**WORK INSTRUCTIONS**
Copy out all lines from the entries below in which "Select" occurs.

==== DATA TO USE ====

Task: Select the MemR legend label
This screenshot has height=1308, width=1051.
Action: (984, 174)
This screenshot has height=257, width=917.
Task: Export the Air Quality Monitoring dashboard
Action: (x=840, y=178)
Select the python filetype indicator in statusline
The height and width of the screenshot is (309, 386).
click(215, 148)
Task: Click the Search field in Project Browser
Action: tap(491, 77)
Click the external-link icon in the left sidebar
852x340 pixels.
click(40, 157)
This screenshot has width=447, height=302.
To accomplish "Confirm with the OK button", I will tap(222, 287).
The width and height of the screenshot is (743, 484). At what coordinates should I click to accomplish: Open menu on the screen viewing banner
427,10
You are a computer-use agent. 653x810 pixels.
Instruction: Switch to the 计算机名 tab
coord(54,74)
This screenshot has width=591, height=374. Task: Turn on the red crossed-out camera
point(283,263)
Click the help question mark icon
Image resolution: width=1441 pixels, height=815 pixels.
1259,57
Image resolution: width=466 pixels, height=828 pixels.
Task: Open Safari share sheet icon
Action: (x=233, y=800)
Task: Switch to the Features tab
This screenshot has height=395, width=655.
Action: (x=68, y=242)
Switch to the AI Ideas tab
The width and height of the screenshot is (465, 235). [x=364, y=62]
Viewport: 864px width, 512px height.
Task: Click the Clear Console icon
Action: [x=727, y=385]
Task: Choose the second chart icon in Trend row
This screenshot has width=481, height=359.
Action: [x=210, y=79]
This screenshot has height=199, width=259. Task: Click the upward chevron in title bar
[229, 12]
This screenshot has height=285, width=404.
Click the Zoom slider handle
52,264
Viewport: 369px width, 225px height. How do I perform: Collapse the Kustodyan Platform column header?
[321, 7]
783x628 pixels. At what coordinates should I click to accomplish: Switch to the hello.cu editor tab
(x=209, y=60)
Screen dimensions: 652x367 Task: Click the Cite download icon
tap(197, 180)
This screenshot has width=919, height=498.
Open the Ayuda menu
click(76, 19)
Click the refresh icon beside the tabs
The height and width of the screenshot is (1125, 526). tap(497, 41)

====

**PROBLEM SOLUTION**
Task: Select the MemR legend label
Select the python filetype indicator in statusline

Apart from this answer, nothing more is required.